The unit was one of three that Nokia retained following the sale of its handset business to Microsoft in 2013. Going forward, Nokia will be focussing on licensing out its patents and digital healthcare, rather than virtual reality or smartphones.
The move will lead to a loss of up to 310 jobs from the Nokia Technologies unit, which now employs roughly 1,090 people, with most of the eliminated positions in Finland, the USA and the United Kingdom.
The news comes on the eve of the Oculus Connect VR developers conference, which opens Wednesday in San Jose. On Tuesday, the company announced plans to kill off its expensive OZO professional VR camera and cut hundreds of jobs in the process. Powered by the research and innovation of Nokia Bell Labs, we serve communications service providers, governments, large enterprises and consumers, with the industry's most complete, end-to-end portfolio of products, services and licensing.
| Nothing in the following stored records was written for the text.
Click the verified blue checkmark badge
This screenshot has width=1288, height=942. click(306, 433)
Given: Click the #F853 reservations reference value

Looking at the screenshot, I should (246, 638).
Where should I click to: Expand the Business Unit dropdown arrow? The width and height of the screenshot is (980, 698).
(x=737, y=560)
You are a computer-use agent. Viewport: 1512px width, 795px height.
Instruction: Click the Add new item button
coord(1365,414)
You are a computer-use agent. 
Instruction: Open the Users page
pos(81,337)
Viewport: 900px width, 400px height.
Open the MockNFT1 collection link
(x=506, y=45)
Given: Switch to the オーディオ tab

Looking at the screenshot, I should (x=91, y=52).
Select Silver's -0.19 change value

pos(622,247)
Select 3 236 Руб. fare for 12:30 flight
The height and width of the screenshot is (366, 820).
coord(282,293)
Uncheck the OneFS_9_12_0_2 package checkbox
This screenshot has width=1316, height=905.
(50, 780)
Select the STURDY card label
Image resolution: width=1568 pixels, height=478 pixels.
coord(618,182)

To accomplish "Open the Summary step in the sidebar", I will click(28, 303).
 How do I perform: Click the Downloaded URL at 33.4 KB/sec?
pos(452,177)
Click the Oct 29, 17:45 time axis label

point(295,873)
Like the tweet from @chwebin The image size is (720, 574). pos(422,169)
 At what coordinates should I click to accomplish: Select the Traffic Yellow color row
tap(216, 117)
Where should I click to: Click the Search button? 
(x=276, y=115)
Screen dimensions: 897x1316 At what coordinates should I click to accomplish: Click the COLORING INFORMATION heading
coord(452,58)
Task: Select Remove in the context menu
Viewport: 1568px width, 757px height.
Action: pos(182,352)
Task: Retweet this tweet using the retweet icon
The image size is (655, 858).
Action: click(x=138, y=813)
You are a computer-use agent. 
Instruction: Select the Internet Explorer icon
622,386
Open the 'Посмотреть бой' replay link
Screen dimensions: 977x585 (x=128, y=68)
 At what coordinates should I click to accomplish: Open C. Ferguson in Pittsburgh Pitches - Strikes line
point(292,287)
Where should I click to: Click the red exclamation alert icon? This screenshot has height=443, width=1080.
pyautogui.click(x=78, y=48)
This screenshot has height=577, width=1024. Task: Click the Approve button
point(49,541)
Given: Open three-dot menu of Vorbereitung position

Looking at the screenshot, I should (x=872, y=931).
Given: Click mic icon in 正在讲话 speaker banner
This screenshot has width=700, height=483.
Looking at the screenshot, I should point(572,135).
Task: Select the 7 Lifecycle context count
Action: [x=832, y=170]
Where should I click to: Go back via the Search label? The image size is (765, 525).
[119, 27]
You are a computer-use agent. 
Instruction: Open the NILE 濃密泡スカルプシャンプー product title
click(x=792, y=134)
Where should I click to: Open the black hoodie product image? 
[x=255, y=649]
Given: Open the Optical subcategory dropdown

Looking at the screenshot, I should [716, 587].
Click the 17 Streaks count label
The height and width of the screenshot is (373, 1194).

Investment in this area will be reduced and future versions of its Ozo camera, unveiled in 2015, will be halted, the company said. "To start the process, Nokia invited employee representatives of Nokia Technologies in Finland to cooperation negotiations", said Gregory Lee, president of Nokia Technologies.
Nokia has now revealed that it will stop working on the Ozo VR camera and this will affect around 310 staff of Nokia Technologies. Currently, the unit has about 1,090 employees and the layoffs literally translate to 30 percent cut down to the workforce. Nokia announced the orb-shaped OZO camera, with 360-degree video capture, a little over two years ago.